Thursday, October 11, 2018

Jamie Ya Bollix

Started clearing out my scullery cupboards yesterday using the recommended decluttering method, which is 5 boxes designated as follows,

  1. Bin
  2. Recycle
  3. Donate
  4. Mend
  5. Restore to Proper Place

By far the fullest box was Restore to Proper Place and the emptiest, containing one piece of cardboard, was Recycle. This tells me that I am very good at recycling and very bad at restoring items to the proper place.

I'd hoped to have a really full donation box as the cupboards I was decluttering are the ones where I keep my fancy vintage china. It wasn't easy to part with it. I managed to donate a couple of vases, two bowls and an outsized mug belonging to Hannah. The rest I kept, including three butter dishes with lids in various styles from hand-painted to Pyrex. I toyed with donating the Old Foley but after checking eBay prices realised that it could fetch a sum between £2.50 to £33 so thought better of it.

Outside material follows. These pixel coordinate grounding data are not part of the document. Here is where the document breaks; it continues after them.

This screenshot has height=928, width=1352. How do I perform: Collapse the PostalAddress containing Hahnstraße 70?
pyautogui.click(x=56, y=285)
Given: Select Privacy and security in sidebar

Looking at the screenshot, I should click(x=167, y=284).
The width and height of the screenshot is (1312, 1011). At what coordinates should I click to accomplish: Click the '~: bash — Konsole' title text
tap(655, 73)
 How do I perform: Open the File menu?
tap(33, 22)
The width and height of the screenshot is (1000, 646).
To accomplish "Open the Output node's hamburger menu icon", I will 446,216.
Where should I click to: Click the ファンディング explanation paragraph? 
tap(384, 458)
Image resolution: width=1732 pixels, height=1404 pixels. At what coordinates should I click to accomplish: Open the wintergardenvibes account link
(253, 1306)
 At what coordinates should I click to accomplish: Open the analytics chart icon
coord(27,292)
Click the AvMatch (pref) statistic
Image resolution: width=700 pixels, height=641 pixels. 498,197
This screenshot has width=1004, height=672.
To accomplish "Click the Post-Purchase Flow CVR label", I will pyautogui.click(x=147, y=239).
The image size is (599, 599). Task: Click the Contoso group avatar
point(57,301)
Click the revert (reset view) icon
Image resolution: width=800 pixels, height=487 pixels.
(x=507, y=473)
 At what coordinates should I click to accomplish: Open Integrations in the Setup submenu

Today is the day I pick up the girls from school so I packed my box of bits and pieces for delivery to the nearest charity shop. Whilst there I bought four cookery books (50p each) and Evie chose a mug for herself (20p). The cookery books were in very good condition, three Jamies and a Nigella. Evie and I browsed them in the schoolyard whilst we awaited Martha's release. I was especially taken by Jamie's 15 Minute Meals. What a challenge! I can make poached egg and toast in 15 minutes but Jamie can do marvels. Apparently, the secret is having the right equipment and a very well-stocked pantry. He's a helpful soul is Jamie and he provided a list of all the essential store cupboard ingredients a person should have to hand. Just one hundred and twenty-six items. This included 13 types of dried pasta, 11 kinds of nuts and 13 ready-made sauces. Nine kinds of tinned food must be available and as no one is going to have just one tin of anything I'd say that would bring the necessary items to over 150. Either I get rid of all that crockery or a new pantry is needed.

But - Jamie says that there is no point in serving up all this delicious, nutritious food if it's dished up on random, everyday plates and bowls. He advises using painted boards or vintage crockery from flea markets. Doesn't have to be expensive y'see. Now the painted board thing. Not happening in this house. I'd serve the chow on them just the one time and later on that evening Bert would have them in the wood-burning stove. Looks like the vintage crockery is staying and, as I've probably already got around half of Jamie's recommended pantry list, all I need is to shop for the 75 items I haven't got and a two-tier bamboo steamer for all the dim sum I'll be making.